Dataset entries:
=== Begin Enclosure ===

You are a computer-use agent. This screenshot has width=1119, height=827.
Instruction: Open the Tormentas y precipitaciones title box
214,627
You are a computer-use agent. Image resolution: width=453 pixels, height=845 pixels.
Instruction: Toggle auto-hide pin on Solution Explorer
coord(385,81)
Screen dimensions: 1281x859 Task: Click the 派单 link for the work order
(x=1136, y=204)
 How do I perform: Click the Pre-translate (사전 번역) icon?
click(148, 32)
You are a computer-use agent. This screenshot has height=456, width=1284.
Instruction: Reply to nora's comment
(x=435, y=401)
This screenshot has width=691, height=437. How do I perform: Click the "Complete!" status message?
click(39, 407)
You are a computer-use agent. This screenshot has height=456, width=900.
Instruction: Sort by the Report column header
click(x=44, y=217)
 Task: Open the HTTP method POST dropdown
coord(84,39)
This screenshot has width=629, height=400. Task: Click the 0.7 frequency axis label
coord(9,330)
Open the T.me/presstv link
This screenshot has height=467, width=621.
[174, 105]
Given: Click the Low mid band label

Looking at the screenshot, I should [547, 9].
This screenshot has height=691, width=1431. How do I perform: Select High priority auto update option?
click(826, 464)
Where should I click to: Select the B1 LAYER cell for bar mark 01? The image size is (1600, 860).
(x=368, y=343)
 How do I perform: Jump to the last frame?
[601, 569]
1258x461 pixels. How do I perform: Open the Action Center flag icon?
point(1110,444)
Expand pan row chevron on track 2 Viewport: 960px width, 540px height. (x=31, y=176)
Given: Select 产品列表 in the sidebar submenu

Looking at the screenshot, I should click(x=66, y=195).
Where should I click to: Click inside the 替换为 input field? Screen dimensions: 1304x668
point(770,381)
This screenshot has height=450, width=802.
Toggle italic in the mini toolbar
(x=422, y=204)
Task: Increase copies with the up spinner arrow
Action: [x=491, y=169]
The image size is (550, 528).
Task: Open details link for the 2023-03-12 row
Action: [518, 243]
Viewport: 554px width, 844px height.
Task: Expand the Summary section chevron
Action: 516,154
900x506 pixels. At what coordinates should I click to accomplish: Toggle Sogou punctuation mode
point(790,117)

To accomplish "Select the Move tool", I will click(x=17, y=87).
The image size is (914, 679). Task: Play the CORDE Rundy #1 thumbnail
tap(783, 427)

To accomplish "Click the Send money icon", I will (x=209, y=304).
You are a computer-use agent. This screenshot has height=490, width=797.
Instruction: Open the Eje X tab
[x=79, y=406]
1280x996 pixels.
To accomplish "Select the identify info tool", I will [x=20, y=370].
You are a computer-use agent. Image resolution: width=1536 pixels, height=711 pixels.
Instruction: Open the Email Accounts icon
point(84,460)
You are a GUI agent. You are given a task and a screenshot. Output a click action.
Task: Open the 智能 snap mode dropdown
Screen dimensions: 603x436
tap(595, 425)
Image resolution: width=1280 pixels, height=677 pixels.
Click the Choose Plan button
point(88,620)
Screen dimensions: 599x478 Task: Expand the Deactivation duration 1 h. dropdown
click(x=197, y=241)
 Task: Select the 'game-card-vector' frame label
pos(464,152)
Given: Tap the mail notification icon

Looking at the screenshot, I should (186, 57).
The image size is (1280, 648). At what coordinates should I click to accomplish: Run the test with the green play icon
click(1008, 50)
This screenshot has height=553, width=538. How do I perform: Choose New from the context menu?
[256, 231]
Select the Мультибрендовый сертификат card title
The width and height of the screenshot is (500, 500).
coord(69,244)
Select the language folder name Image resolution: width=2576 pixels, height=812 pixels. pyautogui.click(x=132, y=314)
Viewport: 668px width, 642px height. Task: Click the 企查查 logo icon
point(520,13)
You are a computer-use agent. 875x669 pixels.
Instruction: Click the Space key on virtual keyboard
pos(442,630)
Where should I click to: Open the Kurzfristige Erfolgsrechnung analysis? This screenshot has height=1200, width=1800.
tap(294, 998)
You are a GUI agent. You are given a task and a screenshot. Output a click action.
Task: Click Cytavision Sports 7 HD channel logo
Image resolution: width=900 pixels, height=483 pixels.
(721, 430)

=== End Enclosure ===

* _Your goal_: Each entry above is to be printed again exactly.

* _Answer box_:
You are a computer-use agent. This screenshot has width=1119, height=827.
Instruction: Open the Tormentas y precipitaciones title box
214,627
You are a computer-use agent. Image resolution: width=453 pixels, height=845 pixels.
Instruction: Toggle auto-hide pin on Solution Explorer
coord(385,81)
Screen dimensions: 1281x859 Task: Click the 派单 link for the work order
(x=1136, y=204)
 How do I perform: Click the Pre-translate (사전 번역) icon?
click(148, 32)
You are a computer-use agent. This screenshot has height=456, width=1284.
Instruction: Reply to nora's comment
(x=435, y=401)
This screenshot has width=691, height=437. How do I perform: Click the "Complete!" status message?
click(39, 407)
You are a computer-use agent. This screenshot has height=456, width=900.
Instruction: Sort by the Report column header
click(x=44, y=217)
 Task: Open the HTTP method POST dropdown
coord(84,39)
This screenshot has width=629, height=400. Task: Click the 0.7 frequency axis label
coord(9,330)
Open the T.me/presstv link
This screenshot has height=467, width=621.
[174, 105]
Given: Click the Low mid band label

Looking at the screenshot, I should [547, 9].
This screenshot has height=691, width=1431. How do I perform: Select High priority auto update option?
click(826, 464)
Where should I click to: Select the B1 LAYER cell for bar mark 01? The image size is (1600, 860).
(x=368, y=343)
 How do I perform: Jump to the last frame?
[601, 569]
1258x461 pixels. How do I perform: Open the Action Center flag icon?
point(1110,444)
Expand pan row chevron on track 2 Viewport: 960px width, 540px height. (x=31, y=176)
Given: Select 产品列表 in the sidebar submenu

Looking at the screenshot, I should click(x=66, y=195).
Where should I click to: Click inside the 替换为 input field? Screen dimensions: 1304x668
point(770,381)
This screenshot has height=450, width=802.
Toggle italic in the mini toolbar
(x=422, y=204)
Task: Increase copies with the up spinner arrow
Action: [x=491, y=169]
The image size is (550, 528).
Task: Open details link for the 2023-03-12 row
Action: [518, 243]
Viewport: 554px width, 844px height.
Task: Expand the Summary section chevron
Action: 516,154
900x506 pixels. At what coordinates should I click to accomplish: Toggle Sogou punctuation mode
point(790,117)

To accomplish "Select the Move tool", I will click(x=17, y=87).
The image size is (914, 679). Task: Play the CORDE Rundy #1 thumbnail
tap(783, 427)

To accomplish "Click the Send money icon", I will (x=209, y=304).
You are a computer-use agent. This screenshot has height=490, width=797.
Instruction: Open the Eje X tab
[x=79, y=406]
1280x996 pixels.
To accomplish "Select the identify info tool", I will [x=20, y=370].
You are a computer-use agent. Image resolution: width=1536 pixels, height=711 pixels.
Instruction: Open the Email Accounts icon
point(84,460)
You are a GUI agent. You are given a task and a screenshot. Output a click action.
Task: Open the 智能 snap mode dropdown
Screen dimensions: 603x436
tap(595, 425)
Image resolution: width=1280 pixels, height=677 pixels.
Click the Choose Plan button
point(88,620)
Screen dimensions: 599x478 Task: Expand the Deactivation duration 1 h. dropdown
click(x=197, y=241)
 Task: Select the 'game-card-vector' frame label
pos(464,152)
Given: Tap the mail notification icon

Looking at the screenshot, I should (186, 57).
The image size is (1280, 648). At what coordinates should I click to accomplish: Run the test with the green play icon
click(1008, 50)
This screenshot has height=553, width=538. How do I perform: Choose New from the context menu?
[256, 231]
Select the Мультибрендовый сертификат card title
The width and height of the screenshot is (500, 500).
coord(69,244)
Select the language folder name Image resolution: width=2576 pixels, height=812 pixels. pyautogui.click(x=132, y=314)
Viewport: 668px width, 642px height. Task: Click the 企查查 logo icon
point(520,13)
You are a computer-use agent. 875x669 pixels.
Instruction: Click the Space key on virtual keyboard
pos(442,630)
Where should I click to: Open the Kurzfristige Erfolgsrechnung analysis? This screenshot has height=1200, width=1800.
tap(294, 998)
You are a GUI agent. You are given a task and a screenshot. Output a click action.
Task: Click Cytavision Sports 7 HD channel logo
Image resolution: width=900 pixels, height=483 pixels.
(721, 430)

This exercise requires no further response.